The spin-off of the “TowerCo” business is by far the most scintillating development within Vodafone (LSE:VOD) first-quarter trading update.
Vodafone had previously mentioned that it was planning to monetise this part of the business, and has now added some flesh to the bone. A potential IPO may be on the cards dependent on market conditions and, crucially, any proceeds would be used to reduce the group’s escalating net debt pile, in addition to the recent withdrawals from India and New Zealand.
With proportionate annual revenues of €1.7 billion and adjusted cash profit (EBITDA) of €900 million estimated from TowerCo, the value of such an IPO could provide a material boost in reducing debt.
The recently announced nod from the European Union’s antitrust authority on the Liberty Global deal clears the way for some exciting potential.

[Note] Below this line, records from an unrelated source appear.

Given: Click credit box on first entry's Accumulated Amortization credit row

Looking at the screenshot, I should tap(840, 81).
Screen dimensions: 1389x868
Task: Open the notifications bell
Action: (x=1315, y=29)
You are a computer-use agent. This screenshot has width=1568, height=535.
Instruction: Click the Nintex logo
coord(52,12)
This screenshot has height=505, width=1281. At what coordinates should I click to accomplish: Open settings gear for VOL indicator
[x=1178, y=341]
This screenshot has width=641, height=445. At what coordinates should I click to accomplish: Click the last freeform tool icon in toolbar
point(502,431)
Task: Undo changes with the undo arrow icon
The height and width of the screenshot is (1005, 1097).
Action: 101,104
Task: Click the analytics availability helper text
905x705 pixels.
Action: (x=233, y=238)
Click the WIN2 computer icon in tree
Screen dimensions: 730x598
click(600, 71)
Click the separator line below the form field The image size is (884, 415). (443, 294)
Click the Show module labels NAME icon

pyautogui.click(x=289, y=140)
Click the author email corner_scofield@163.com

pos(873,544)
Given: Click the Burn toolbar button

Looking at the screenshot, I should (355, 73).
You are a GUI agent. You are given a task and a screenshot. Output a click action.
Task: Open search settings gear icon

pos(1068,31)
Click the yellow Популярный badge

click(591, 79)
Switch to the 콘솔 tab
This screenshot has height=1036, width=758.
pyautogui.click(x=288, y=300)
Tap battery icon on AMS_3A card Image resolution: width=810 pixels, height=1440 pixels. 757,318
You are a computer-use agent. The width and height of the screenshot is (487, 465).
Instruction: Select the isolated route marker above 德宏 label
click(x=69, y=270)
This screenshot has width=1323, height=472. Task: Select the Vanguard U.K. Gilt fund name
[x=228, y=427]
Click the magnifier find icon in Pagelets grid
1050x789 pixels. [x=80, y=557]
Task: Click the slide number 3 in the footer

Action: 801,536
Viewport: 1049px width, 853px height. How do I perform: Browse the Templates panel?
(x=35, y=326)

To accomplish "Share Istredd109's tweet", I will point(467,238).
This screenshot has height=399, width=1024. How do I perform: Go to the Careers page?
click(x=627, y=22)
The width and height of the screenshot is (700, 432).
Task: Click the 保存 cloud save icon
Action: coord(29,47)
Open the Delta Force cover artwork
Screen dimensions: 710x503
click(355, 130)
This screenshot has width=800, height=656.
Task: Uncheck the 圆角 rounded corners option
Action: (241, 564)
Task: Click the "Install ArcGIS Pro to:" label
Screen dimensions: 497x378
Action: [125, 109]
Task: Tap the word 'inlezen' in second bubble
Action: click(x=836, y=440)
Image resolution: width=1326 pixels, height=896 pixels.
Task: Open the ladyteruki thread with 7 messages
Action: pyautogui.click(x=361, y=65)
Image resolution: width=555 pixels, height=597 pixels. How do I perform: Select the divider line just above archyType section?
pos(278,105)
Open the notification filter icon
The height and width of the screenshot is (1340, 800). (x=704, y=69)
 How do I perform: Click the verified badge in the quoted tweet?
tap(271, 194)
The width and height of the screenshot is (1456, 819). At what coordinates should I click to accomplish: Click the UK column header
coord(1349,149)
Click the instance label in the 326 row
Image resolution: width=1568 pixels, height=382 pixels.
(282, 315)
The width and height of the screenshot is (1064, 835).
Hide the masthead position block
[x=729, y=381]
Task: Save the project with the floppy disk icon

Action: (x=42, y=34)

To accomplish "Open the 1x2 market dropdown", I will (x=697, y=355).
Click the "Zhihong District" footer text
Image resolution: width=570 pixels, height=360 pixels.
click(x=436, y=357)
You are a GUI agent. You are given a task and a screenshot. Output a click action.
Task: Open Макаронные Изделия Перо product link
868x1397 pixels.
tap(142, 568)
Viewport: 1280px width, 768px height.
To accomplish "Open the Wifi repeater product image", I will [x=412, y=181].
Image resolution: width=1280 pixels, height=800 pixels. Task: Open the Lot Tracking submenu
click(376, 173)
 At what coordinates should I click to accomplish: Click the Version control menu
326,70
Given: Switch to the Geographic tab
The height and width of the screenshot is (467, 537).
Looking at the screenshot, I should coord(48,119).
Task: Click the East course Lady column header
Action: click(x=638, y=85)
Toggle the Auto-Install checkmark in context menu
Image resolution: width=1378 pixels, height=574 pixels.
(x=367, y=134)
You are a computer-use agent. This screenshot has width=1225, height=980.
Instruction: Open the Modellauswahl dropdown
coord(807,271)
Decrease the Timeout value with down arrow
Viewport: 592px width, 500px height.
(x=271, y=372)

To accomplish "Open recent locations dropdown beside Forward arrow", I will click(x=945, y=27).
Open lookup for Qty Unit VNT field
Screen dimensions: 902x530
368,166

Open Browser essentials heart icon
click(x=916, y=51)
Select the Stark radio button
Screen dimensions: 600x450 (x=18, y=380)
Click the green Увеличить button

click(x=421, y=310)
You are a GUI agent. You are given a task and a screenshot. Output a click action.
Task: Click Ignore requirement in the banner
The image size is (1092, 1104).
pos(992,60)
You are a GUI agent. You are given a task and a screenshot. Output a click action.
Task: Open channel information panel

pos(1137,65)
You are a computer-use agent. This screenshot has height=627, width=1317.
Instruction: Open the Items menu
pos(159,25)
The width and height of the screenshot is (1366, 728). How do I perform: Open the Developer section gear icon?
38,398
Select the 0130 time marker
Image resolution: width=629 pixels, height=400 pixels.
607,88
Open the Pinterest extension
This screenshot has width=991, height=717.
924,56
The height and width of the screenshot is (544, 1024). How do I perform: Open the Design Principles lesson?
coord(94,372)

There are significant opportunities falling out from the deal, from coverage, selling and cross-selling opportunities in key markets through to notable cost synergies as the deal unfolds.
Meanwhile, Vodafone seems to have stolen a march on the 5G onslaught, with its initial roll-out bolstered by a tie-up with O2, which could provide additional monetisation options.
Source: TradingView Past performance is not a guide to future performance
Strategy aside, the quarterly update shows some signs of progress since the recent full-year numbers, which were not well-received. While group revenue showed a marginal decline, it was less than had been expected and improving economic conditions in pockets of Europe, such as Germany in particular and indeed the “Rest of the World” generally underpinned performance.
And even after the previously announced dividend cut, the shares remain on a projected yield of over 6 per cent, meaning that investors are being paid to wait while Vodafone sets out its strategic stall.
There is little doubt that Vodafone is treading a fine line given the ferocity of competition in its sector, and it needs to be fleet of foot to keep that competition at bay.
An ongoing laser focus on costs, a continuation of non-core asset disposals and innovation in its products and offerings to prevent churn will be vital in ensuring future growth.
For all the challenges, last week’s news has received a very warm welcome from investors. The share price reaction will be of relief to longer term holders who had seen the price decline by 25 per cent over the last year, as compared to a dip of 2.3 per cent for the wider FTSE 100 index, and by 40 per cent over the last two years.
The market consensus of the shares had improved leading up to this update, and in providing this very bright outlook, Vodafone is aiming to vindicate the general view of its shares as a ‘strong buy’.